Fed’s Warsh Signals Regime Shift
The new forecast follows a more hawkish-than-expected June Federal Open Market Committee meeting and recent comments from Fed Chair Kevin Warsh, which the bank reads as evidence that policymakers have pivoted toward inflation risks.
“The data call for hikes,” Bhave said, adding that both recent economic data and the Fed’s updated reaction function support tighter monetary policy.
The bank described the change as a shift “from risk management to supply shock management.”
Inflation has reaccelerated even as many expected price pressures to keep cooling. Core Personal Consumption Expenditures inflation could reach 3.5% in May, roughly 70 basis points above year-ago levels.
While tariffs and other temporary factors have contributed to the increase, economists believe the Fed is growing less tolerant of repeated supply-side inflation shocks.
Inflation, Bhave said, has “gotten unambiguously worse.”
Strengthening labor-market conditions have also removed one of the main justifications for last year’s easing.
“Powell framed last year’s 75bp of cuts as ‘risk management’ cuts, due to the slowdown in labor data,” Bhave said.
“But the labor market has firmed up this year,” he added.
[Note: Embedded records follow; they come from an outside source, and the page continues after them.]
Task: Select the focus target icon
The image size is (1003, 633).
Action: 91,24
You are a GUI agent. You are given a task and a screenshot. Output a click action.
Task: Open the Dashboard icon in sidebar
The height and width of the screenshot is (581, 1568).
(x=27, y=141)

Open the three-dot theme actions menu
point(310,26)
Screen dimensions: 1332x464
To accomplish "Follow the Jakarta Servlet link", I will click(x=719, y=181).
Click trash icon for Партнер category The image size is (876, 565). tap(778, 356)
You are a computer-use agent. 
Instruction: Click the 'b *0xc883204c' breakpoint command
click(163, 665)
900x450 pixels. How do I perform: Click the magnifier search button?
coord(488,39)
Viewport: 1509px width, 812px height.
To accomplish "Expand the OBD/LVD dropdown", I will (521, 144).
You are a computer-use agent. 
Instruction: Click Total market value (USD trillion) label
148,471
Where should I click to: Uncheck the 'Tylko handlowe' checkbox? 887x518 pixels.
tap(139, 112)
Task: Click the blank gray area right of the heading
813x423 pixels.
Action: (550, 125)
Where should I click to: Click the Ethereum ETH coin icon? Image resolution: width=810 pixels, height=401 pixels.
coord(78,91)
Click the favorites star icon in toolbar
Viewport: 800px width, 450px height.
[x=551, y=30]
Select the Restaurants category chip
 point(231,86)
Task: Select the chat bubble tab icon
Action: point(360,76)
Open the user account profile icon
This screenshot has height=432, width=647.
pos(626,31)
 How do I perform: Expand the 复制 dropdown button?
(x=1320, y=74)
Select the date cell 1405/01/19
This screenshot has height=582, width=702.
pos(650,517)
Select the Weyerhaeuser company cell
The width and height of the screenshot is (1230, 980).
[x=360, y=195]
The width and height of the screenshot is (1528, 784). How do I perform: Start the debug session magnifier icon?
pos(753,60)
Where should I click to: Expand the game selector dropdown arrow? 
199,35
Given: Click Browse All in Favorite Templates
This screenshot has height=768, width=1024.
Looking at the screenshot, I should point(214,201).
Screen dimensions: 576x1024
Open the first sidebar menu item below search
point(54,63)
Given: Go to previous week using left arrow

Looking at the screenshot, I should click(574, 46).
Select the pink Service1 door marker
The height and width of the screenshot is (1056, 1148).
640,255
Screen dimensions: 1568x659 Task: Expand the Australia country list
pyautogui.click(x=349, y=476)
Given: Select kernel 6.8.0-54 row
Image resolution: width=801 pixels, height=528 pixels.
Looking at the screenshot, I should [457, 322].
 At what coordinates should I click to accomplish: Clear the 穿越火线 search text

The hawkish case is reinforced by growth. BofA lifted its second-quarter GDP tracking estimate to 2.8% annualized, driven by a strong May retail sales print alongside upward revisions — hardly the backdrop for a central bank looking to ease.
What It Means For Markets
The call reframes how rate risk is priced.
A Fed tightening into a resilient economy pressures bond prices, pushes yields higher and complicates the rate-sensitive corners of an equity market that rallied to records this year.
In a previous article, we noted that the U.S. dollar index — tracked by the Invesco DB US Dollar Index Bullish Fund (NYSE:UUP) — has historically been one of the biggest beneficiaries of a Fed rate-hike regime.
Investors next turn to Fed Governor Christopher Waller, who delivers remarks Monday in the first key commentary following the hawkish June FOMC meeting, for confirmation that the rest of the committee is leaning the same way.